*Exercises:*
A) Decide whether each statement agrees with the notebook below. For each, answer yes or no and quote the deciding words from the notebook. (i) The function that builds the thinking model sets its temperature to 0.6. (ii) The Qdrant client connects over gRPC on port 6333. (iii) The "demo" collection measures vector distance with Euclidean distance.
B) Reproduce the portion of the notebook between "tables = []" and "table = json.load(f)", inclusive.

Start of Reading passage

In [None]:
import os
from functools import lru_cache

from langchain_openai import ChatOpenAI
from langchain_community.embeddings import InfinityEmbeddings
from langchain_qdrant import QdrantVectorStore
from qdrant_client import QdrantClient
from qdrant_client.http.models import Distance, VectorParams

from dotenv import load_dotenv

load_dotenv()

True

# Setup components

In [2]:
LLM_BASE_URL=os.getenv("LLM_BASE_URL")
LLM_MODEL=os.getenv("LLM_MODEL")
LLM_API_KEY=os.getenv("LLM_API_KEY")

EMBED_BASE_URL=os.getenv("EMBED_BASE_URL")
EMBED_MODEL=os.getenv("EMBED_MODEL")


@lru_cache()
def get_llm_model():
    return ChatOpenAI(
        model=LLM_MODEL,
        base_url=LLM_BASE_URL,
        api_key=LLM_API_KEY,
        temperature=0.7,
        top_p=0.8,
        presence_penalty=1,
        extra_body = {
            'chat_template_kwargs': {'enable_thinking': False},
            "top_k": 20,
            "mip_p": 0,
        },
    )

@lru_cache()
def get_thinking_llm_model():
    return ChatOpenAI(
        model=LLM_MODEL,
        base_url=LLM_BASE_URL,
        api_key=LLM_API_KEY,
        temperature=0.6,
        top_p=0.95,
        presence_penalty=1,
        extra_body = {
            'chat_template_kwargs': {'enable_thinking': True},
            "top_k": 20,
            "mip_p": 0,
        },
    )

@lru_cache()
def get_embedding_model():
    return InfinityEmbeddings(
        model=EMBED_MODEL,
        infinity_api_url=EMBED_BASE_URL,
    )


@lru_cache()
def get_vector_store():
    client = QdrantClient(
        url="http://localhost",
        grpc_port=6334,
        prefer_grpc=True,
    )
    embedding_model = get_embedding_model()
    client.create_collection(
        collection_name="demo",
        vectors_config=VectorParams(
            size=len(embedding_model.embed_query("Hello")), 
            distance=Distance.COSINE
        ),
    )
    return QdrantVectorStore(
        client=client,
        collection_name="demo",
        embedding=embedding_model,
    )


# Process data

## Excel

In [36]:
import glob
import json

tables = []
for filepath in glob.glob("/Users/vinhnguyen/Projects/ext-chatbot/resources/processed_data/batdongsan/*.json"):
    table_name = ".".join(filepath.split("/")[-1].split(".")[:-1])
    with open(filepath, "r") as f:
        table = json.load(f)
        table["pydantic_schema"]["title"] = table_name
        tables.append(table)

In [None]:
import sqlite3
import re
from typing import Dict, Any, List, Optional

from src.utils import pydantic_to_sqlite_type


def create_sqlite_table_from_schema(
    schema: Dict[str, Any],
    data: List[Dict[str, Any]],
    db_path: str,
    table_name: Optional[str] = None,
    if_exists: str = "replace"  # "replace", "append", or "fail"
) -> str:
    """

End of Reading passage
Start of Data provided

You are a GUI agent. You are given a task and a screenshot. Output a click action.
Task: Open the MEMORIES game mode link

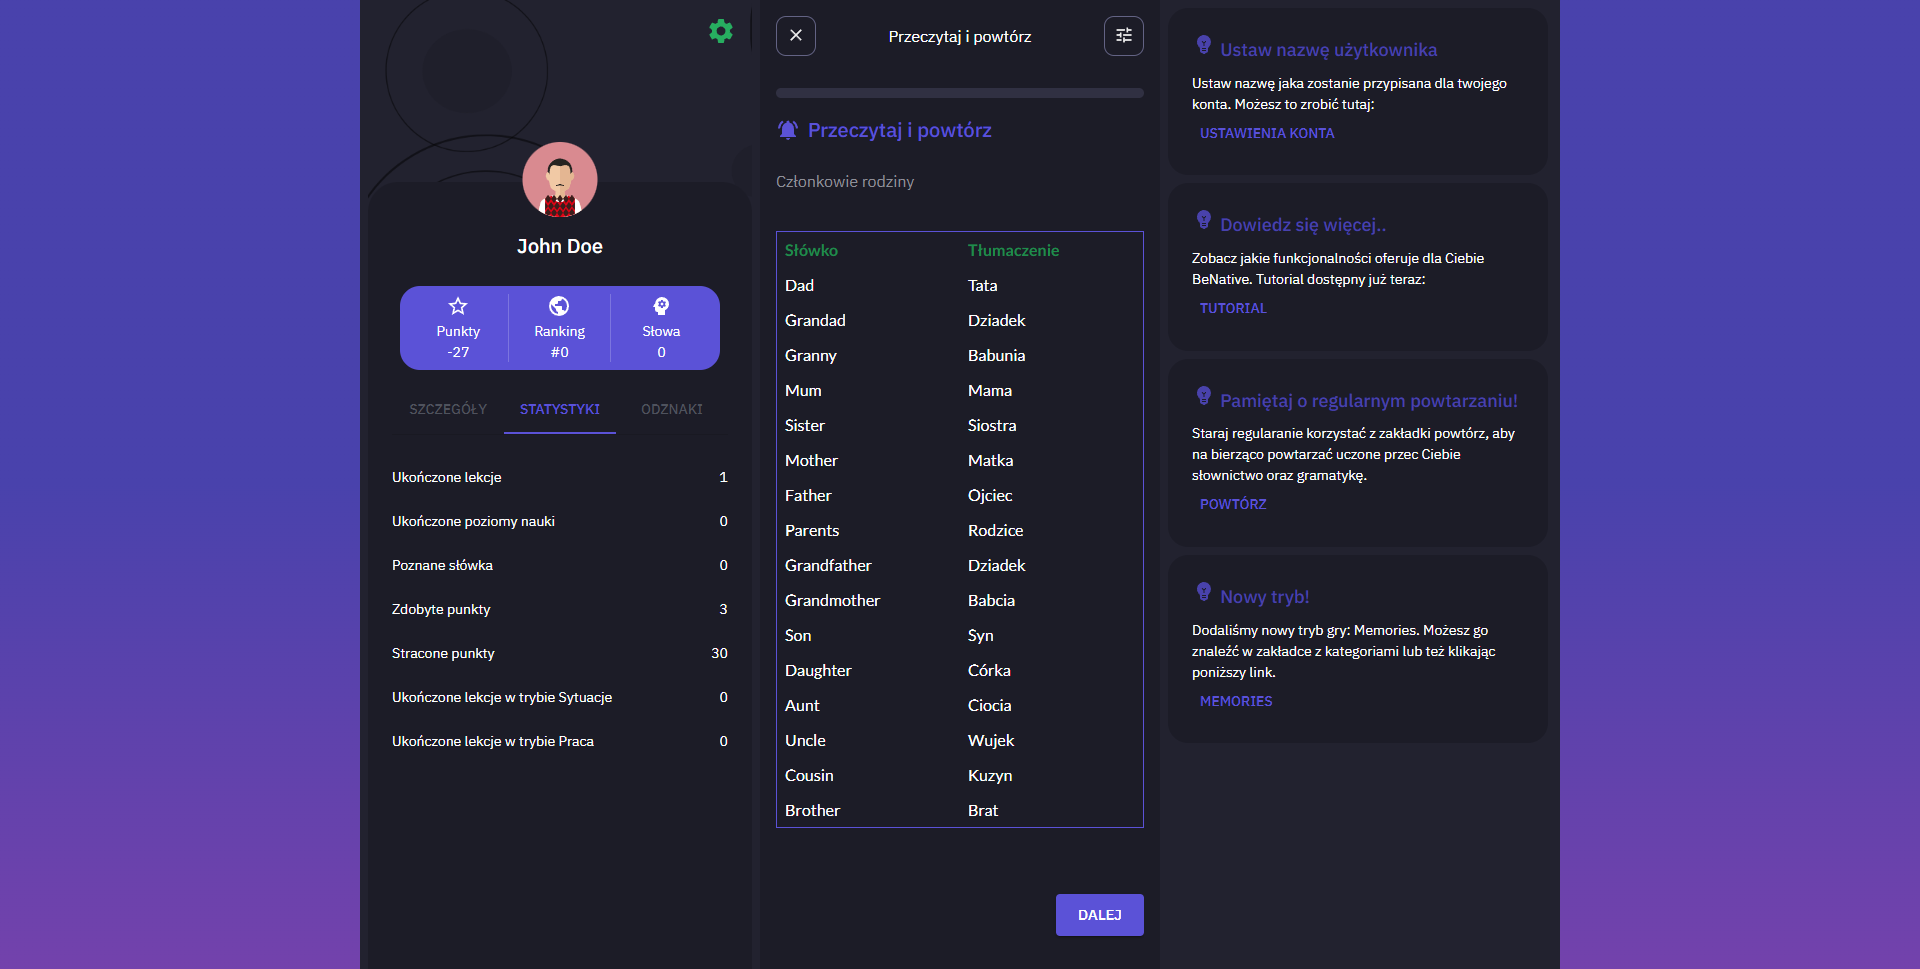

End of Data provided

*Task answers:*
A)
(i) Yes: "temperature=0.6,"
(ii) No: "grpc_port=6334,"
(iii) No: "distance=Distance.COSINE"

B)
tables = []
for filepath in glob.glob("/Users/vinhnguyen/Projects/ext-chatbot/resources/processed_data/batdongsan/*.json"):
    table_name = ".".join(filepath.split("/")[-1].split(".")[:-1])
    with open(filepath, "r") as f:
        table = json.load(f)